## Problem statement
Beginning with the line that holds "This screenshot has width=795, height=497." and ending with the last line of the entries, please output each line exactly, apart from any pictures.

◇ ◇ ◇ ◇ ◇

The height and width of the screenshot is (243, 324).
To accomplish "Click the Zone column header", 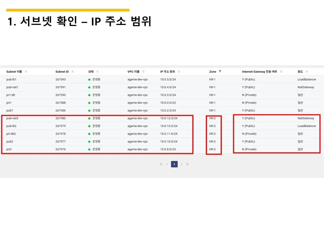I will (213, 72).
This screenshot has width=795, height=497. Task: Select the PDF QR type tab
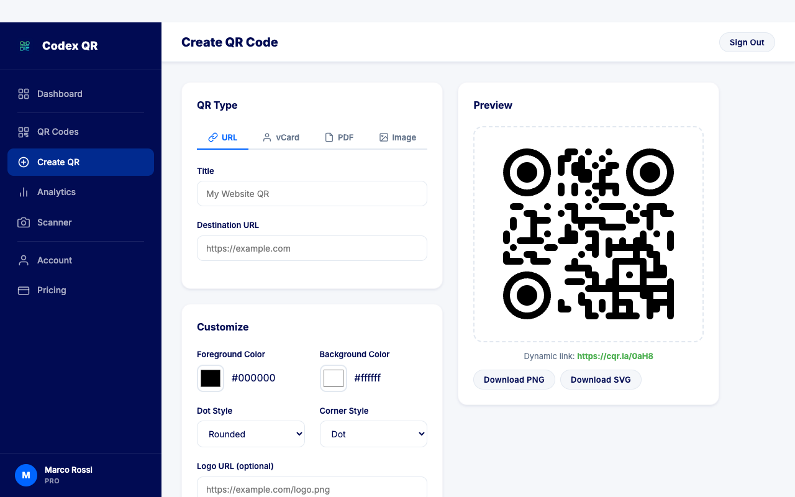(339, 137)
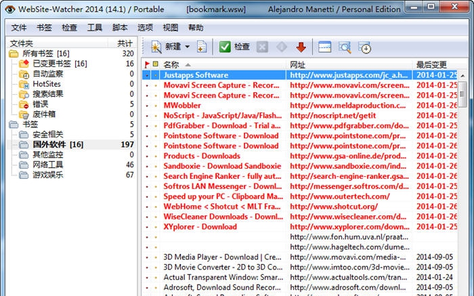This screenshot has width=474, height=296.
Task: Click the window layout view toolbar icon
Action: pos(324,47)
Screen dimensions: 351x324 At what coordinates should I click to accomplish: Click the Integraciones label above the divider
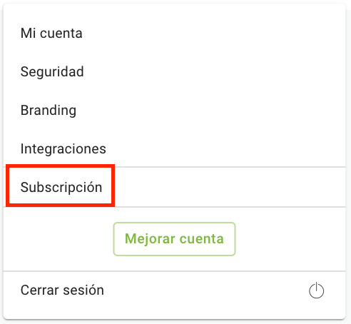point(63,149)
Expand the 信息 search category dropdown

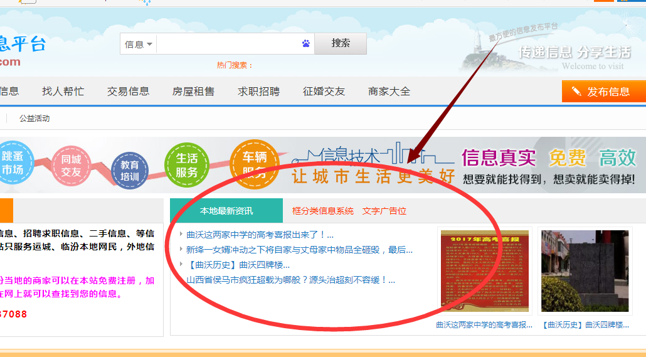(139, 45)
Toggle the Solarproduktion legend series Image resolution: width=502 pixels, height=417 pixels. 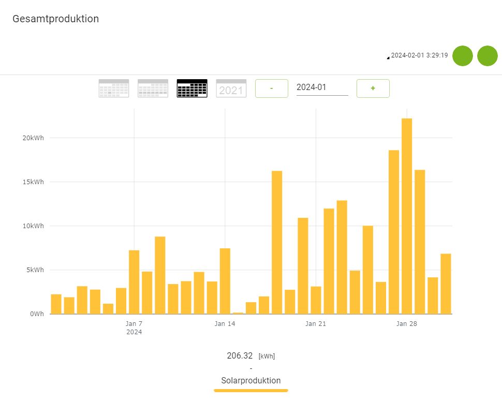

◇ ◇ ◇ ◇ ◇

## Solution to the problem
This screenshot has width=795, height=497. Task: Select the PDF QR type tab
(339, 137)
This screenshot has width=474, height=296.
Task: Click the window layout view toolbar icon
Action: pos(324,47)
Screen dimensions: 351x324 At what coordinates should I click to accomplish: Click the Integraciones label above the divider
point(63,149)
Expand the 信息 search category dropdown

(139, 45)
Toggle the Solarproduktion legend series Image resolution: width=502 pixels, height=417 pixels. 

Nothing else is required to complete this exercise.